Predictive Analytics Innovation Summit, Chicago – Day 1 Highlights

Highlights from the presentations by Predictive Analytics leaders from Netflix, LinkedIn and Mashable on day 1 of Predictive Analytics Innovation Summit 2014 in Chicago.

ieanalyticsPredictive Analytics Innovation Summit was held by Innovation Enterprise in Chicago during Nov 12-13, 2014. It provided a platform for leading executives to share interesting insights into the innovations that are driving success in the world's most successful organizations. Data scientists as well as decision makers from a number of companies came together to learn practical predictive analytics from top companies like Amazon, Twitter, Verizon, Microsoft, etc. Industry leading experts shared case studies and examples to illustrate how they are using analytics to innovate in their organization.

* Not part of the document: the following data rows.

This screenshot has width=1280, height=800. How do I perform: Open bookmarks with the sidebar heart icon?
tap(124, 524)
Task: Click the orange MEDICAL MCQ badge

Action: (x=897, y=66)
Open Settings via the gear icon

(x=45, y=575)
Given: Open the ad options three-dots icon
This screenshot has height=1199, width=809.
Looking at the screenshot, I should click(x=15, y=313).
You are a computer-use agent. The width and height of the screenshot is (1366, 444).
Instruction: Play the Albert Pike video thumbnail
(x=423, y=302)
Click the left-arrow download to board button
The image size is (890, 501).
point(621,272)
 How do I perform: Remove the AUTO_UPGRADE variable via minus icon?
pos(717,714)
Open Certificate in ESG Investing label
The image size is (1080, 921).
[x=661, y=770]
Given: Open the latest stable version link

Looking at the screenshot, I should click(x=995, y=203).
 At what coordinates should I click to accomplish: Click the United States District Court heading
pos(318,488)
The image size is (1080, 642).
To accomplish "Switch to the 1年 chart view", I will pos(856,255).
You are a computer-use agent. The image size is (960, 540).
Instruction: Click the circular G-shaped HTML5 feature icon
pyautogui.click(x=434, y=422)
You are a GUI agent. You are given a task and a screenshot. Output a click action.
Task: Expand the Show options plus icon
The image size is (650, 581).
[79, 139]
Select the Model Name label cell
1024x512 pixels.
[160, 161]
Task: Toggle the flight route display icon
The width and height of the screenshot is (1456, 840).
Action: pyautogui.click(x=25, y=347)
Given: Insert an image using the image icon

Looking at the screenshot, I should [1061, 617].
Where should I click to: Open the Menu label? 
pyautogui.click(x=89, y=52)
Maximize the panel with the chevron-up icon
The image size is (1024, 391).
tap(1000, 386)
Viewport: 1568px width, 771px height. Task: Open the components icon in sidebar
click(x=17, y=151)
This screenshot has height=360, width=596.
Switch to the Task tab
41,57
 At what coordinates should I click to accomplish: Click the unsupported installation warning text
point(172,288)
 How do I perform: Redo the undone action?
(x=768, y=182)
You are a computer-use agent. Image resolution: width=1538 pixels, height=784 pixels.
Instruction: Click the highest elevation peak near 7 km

Here are highlights from Day 1 (Friday, Nov 12):

Kelly UphoffKelly Uphoff, Director, Experimentation & Algorithms for Growth & Targeting, Netflix talked about Quasi-Experimentation at Netflix. Three main focus areas of the company are: Content, Product and Marketing. She leads a team of data scientists who build algorithms and design and analyze experiments in the areas of original content promotion, signup flow optimization, messaging, fraud, customer service and marketing.

Netflix Experimentation has a strong foundation of product innovation methodology with goal to maximize revenue. Majority of product experiments are run as A/B tests. A fundamental principle of A/B testing is user-level random assignment into distinct test and control groups. What if one wants to measure the impact of outdoor media vs. other types of local spend like radio or print? How can one answer such questions within the construct of an A/B test? He/she cannot. These questions are answered via quasi-experimentation in which different time periods, different regions, or a combination thereof serve as our "quasi" controls.

Quasi-experiments need a clear learning objective and picking the right test & control regions is key. It also requires monitoring experiment throughout and adjusting raw results for historical differences. She then discussed an example model, its components and validity. She concluded the talk showing concern about model improvement, inclusion of external data (weather, economic trends, etc), creation of R package and comparison to recently released Google's approach to quasi-experimentation analysis.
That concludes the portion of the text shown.